Text under study =
»»

After this, Jesus was laid in a rich man’s new tomb (see John 19: 38-42), another fulfillment of prophecy. 3 And on the third day, He rose again! (See John 20.)

Why did He do it? Who did He rescue?

He did it for ME! I was the guilty one who deserved to be punished for all my disobedience to God. I deserved ETERNAL DEATH, but He died in my place! Along with what men did to Him, in three dark hours God laid on Christ unimaginable suffering for my sin!

“But He was wounded for the wrong WE did [our transgressions]; He was crushed for the evil WE did [our iniquities]. The punishment, which made US well [brought us wholeness/peace], was given to Him, and WE are healed because of His wounds [lacerations; stripes]” (Isaiah 53:5, NCV).

“For God so loved THE WORLD, that He gave His only begotten Son, that WHOSOEVER believeth in Him should not perish, but have everlasting life” (John 3:16, KJV).

“He himself bore OUR sins in His body on the tree, that WE might die to sin and live to righteousness. By His wounds YOU have been healed” (1 Peter 2:24, ESV).

(Where I have capitalized words in the previous three verses, try putting your name in, to make it personal.)

Jesus Himself said in John 10:10-11,

“I have come that they may have life, and that they may have it more abundantly. I am the Good Shepherd. The Good Shepherd gives His life for the sheep” (NKJV).

Who are the “they” referred to in these verses? Are YOU one of His sheep? Don’t you want this wonderful Shepherd who gave His life for you to be YOUR Shepherd?

“For what earthly reason would the heavenly Father send down His Son

To suffer rejection and pay for crimes He had not done?

For what earthly reason would the Father let Him hang on a tree?

I wept with the answer, the one earthly reason was ME.

I was the reason, that one earthly reason;

I was the guilty, He was the sacrifice;

I was the taker, He was the giver,

Dying while I go free, that one earthly reason was ME.”

-Dottie Rambo

Have you ever told God that YOU are sorry for the suffering of His Son on your behalf? Have you ever thanked God for sending His Son to die for you? Have you ever thanked Jesus for rescuing you?

“…The Son of God, who loved ME, and gave Himself for ME” (Galatians 2:20, KJV).

“Strive to enter through the narrow door [force aside unbelief and the attractions of sin]; for many, I tell you, will try to enter [by their own works] and will not be able. Once the head of the house gets up and closes the door, and you begin to stand outside and knock on the door [again and again], saying, ‘Lord, open to us!’ then He will answer you, ‘I do not know where you are from [for you are not of My household]’” (Luke 13:24-25, Amplified Bible).

««

Your goal =
Do these statements agree with the devotional above? Answer yes or no for each, quoting the exact words of the text that decide it. (a) Jesus was buried in a poor man's tomb. (b) The text quotes John 3:16 from the KJV. (c) The reader is invited to put their own name in place of the capitalized words in the previous three verses.

Data extracts =

»»

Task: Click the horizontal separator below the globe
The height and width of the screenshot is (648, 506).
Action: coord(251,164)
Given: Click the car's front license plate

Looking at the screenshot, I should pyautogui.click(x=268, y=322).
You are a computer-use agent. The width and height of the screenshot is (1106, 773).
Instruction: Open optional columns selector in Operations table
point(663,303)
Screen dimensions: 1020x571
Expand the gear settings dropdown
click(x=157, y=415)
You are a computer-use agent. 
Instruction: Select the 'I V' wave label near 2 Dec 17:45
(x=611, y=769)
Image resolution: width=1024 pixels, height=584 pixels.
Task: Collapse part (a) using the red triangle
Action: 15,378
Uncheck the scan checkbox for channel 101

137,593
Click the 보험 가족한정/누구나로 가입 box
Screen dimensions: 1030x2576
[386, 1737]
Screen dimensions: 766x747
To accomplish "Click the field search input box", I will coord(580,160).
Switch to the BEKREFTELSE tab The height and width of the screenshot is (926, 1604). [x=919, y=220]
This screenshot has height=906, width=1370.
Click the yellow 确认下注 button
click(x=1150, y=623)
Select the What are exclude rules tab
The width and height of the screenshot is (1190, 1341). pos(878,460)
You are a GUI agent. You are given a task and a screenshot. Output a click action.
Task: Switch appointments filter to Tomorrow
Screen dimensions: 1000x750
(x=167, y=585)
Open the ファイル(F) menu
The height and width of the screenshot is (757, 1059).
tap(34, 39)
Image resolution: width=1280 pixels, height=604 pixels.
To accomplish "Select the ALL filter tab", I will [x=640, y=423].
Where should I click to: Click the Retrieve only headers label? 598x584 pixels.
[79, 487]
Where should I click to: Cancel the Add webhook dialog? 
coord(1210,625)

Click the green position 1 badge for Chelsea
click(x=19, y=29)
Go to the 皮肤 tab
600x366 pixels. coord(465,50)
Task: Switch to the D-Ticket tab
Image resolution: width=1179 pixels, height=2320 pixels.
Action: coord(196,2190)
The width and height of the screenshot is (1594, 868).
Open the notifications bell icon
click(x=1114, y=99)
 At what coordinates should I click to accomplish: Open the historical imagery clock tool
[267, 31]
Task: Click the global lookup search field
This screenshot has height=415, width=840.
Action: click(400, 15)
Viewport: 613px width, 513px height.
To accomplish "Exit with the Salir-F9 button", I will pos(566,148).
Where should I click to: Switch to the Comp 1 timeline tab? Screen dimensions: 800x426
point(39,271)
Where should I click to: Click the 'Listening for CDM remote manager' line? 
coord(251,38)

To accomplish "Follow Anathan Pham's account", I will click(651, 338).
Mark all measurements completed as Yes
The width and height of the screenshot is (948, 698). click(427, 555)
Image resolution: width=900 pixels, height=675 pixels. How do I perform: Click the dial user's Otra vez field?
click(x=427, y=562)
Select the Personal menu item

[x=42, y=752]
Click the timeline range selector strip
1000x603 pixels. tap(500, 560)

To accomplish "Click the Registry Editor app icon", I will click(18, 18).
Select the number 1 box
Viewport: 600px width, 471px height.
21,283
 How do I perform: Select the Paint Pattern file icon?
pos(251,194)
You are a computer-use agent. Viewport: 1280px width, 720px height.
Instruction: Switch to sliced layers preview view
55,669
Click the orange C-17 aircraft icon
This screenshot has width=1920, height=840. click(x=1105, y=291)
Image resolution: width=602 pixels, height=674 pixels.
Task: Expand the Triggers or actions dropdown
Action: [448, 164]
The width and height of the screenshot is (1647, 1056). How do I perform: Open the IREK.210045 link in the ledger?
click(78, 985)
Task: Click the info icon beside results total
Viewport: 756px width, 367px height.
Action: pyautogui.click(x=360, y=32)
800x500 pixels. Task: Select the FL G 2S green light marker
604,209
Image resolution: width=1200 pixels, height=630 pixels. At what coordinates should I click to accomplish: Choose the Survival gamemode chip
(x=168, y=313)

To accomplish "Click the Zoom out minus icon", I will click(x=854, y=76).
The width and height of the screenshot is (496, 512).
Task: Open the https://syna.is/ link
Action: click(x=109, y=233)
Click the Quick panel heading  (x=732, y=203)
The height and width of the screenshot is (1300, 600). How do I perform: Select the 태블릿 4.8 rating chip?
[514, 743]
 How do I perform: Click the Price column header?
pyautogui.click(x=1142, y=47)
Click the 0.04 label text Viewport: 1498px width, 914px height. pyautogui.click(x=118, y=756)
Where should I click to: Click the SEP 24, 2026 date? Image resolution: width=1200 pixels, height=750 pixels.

««

Your solution =
(a) No: "Jesus was laid in a rich man’s new tomb"
(b) Yes: "(John 3:16, KJV)"
(c) Yes: "Where I have capitalized words in the previous three verses, try putting your name in, to make it personal."